Generally
speaking, I’m not a horror person. I’ll
pretty much only check out a horror film/thriller if a) I’m with other people
and outvoted (Dawn of the Dead,) b)
it’s a classic (Psycho) or hugely
critically lauded (The Sixth Sense,)
or c) an actor I really love is in it (World
War Z.) However, Get Out, the “social thriller” by Key & Peele’s Jordan Peele, had my
interest from the moment I first heard about it, and I’m very glad to have seen
it.
Chris is
a young Black photographer living in the city with his white girlfriend Rose. When she brings him out of town for a
meet-the-parents weekend visit, Chris braces himself for the discomfort of
being surrounded by well-to-do white people for 48 hours, but nothing could
prepare him for what greets him there.
Amid the usual awfulness he’s encountered before in white spaces – Rose’s
dad awkwardly trying to use Black slang, pointed comments about Obama and sports
prowess – is a creeping suspicion that something far weirder and darker is
going on.
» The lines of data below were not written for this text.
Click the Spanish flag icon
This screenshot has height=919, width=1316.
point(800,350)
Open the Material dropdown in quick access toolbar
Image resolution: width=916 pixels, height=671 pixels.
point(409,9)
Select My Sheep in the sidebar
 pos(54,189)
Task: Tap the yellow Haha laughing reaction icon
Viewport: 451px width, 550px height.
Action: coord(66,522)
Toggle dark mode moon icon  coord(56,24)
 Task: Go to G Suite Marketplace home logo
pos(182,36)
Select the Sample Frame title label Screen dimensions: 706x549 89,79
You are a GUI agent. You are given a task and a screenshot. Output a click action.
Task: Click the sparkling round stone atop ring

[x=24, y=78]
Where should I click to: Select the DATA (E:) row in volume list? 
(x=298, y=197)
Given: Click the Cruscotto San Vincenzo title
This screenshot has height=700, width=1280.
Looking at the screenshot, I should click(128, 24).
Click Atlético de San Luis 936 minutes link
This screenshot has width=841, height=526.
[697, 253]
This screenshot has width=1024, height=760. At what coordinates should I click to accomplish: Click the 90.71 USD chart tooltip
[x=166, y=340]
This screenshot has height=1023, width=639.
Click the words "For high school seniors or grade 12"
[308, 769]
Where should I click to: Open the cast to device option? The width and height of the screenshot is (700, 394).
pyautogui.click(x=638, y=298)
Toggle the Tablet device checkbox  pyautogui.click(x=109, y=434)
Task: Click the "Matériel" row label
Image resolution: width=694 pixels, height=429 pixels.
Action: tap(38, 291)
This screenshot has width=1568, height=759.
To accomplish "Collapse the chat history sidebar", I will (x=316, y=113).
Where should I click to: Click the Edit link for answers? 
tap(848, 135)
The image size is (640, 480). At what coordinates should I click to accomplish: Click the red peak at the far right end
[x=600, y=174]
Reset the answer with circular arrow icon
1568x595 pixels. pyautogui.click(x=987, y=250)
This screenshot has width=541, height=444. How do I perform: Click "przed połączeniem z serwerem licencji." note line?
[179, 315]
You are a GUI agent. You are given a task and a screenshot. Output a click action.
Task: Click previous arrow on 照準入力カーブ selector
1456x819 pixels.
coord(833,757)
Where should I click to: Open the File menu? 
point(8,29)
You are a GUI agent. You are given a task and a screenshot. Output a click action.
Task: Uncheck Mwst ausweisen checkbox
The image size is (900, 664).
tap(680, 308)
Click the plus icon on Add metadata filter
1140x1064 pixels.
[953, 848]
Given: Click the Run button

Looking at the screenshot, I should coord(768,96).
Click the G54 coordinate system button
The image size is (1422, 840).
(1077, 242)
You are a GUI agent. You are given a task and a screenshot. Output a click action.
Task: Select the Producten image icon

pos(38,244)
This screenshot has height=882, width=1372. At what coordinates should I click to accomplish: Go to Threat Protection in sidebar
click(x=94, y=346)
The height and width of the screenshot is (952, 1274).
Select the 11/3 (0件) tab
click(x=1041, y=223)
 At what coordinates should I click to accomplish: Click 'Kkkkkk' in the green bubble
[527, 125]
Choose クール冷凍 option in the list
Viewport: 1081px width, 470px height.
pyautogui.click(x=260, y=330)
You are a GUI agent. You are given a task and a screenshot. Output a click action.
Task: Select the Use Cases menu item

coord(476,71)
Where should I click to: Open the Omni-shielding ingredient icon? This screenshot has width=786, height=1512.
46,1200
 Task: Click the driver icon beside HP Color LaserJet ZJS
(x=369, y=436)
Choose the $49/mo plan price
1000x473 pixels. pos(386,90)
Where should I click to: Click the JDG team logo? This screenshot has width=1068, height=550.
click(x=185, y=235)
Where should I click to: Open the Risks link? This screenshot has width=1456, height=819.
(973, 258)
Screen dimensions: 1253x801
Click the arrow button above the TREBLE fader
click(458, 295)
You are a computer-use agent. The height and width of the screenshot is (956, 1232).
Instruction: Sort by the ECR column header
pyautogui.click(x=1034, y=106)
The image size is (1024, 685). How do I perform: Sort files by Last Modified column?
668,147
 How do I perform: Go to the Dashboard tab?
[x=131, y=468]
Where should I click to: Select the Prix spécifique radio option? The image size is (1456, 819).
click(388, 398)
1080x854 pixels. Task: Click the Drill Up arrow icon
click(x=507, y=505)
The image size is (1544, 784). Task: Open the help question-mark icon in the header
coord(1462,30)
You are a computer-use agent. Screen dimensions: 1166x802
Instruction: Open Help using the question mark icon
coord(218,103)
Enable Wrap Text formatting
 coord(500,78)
The Black groundskeeper and
housekeeper Rose’s parents employ both seem hollowed-out somehow, placidly
satisfied and artificially sweet, and there’s an odd quality to them that seems
somehow tied to Rose’s mother, a psychiatrist who specializes in hypnotic
therapy. Chris tries to convince himself
he’s just seeing things, but as the weekend wears on, the weirdness gets
deeper, and he realizes that he may have to face up to it if he wants to get
out of there alive.
Rooting a
psychological thriller in the evils humans visit upon each other is a savvy
move, particularly in how seamlessly subtle aggressions go hand in hand with
mindbending horror. The menace here
doesn’t come from monsters, aliens, or supernatural forces, but from
people. Not that it’s alone in this –
soulless serial killers have been a part of horror for a long time, from The Silence of the Lambs to the Saw franchise. Get Out,
however, is devastating in looking at the “whys” behind the atrocious abuses
committed here. While it doesn’t get too
deep into probing the motivations behind them, scratching the surface is enough
because we see the hatred, racism, and dehumanization that fuels it.
Something
else that’s really effective is the way the film uses the microaggressions
Chris experiences to increase the feelings of suspense and paranoia. This film is grounded in a mental tug-of-war
that people of color frequently go through when they’re with white people –
that “was it racist? Are they trying to
offend me? Am I just reading too much
into this? Should I say something?” Our society at large seems to be at a point
when being called a “racist” is such a heinous insult that people think it can
only be used with the most unapologetically white-sheet-wearing, but that has
the effect of negating all the many, many smaller ways PoC have their dignity
and autonomy subtly eroded at by slight jabs and innuendos. I’m sure most PoC have felt gaslighted by the
insistence that they shouldn’t be “so sensitive” and it wasn’t meant to be
taken “like that.” Chris’s experience in
the first half of the film is rife with this type of internal conflict, which
makes it all the harder for him to accept what’s happening (and even harder to
try and find an ally) when he starts to get a sense of how twisted things really
are.
Chris is
played wonderfully by Daniel Kaluuya, who I’ve seen in a handful of things but
who I always associate most with his role as Posh Kenneth on Skins; he carries the film ably, keeping
the tension forever bubbling on the surface.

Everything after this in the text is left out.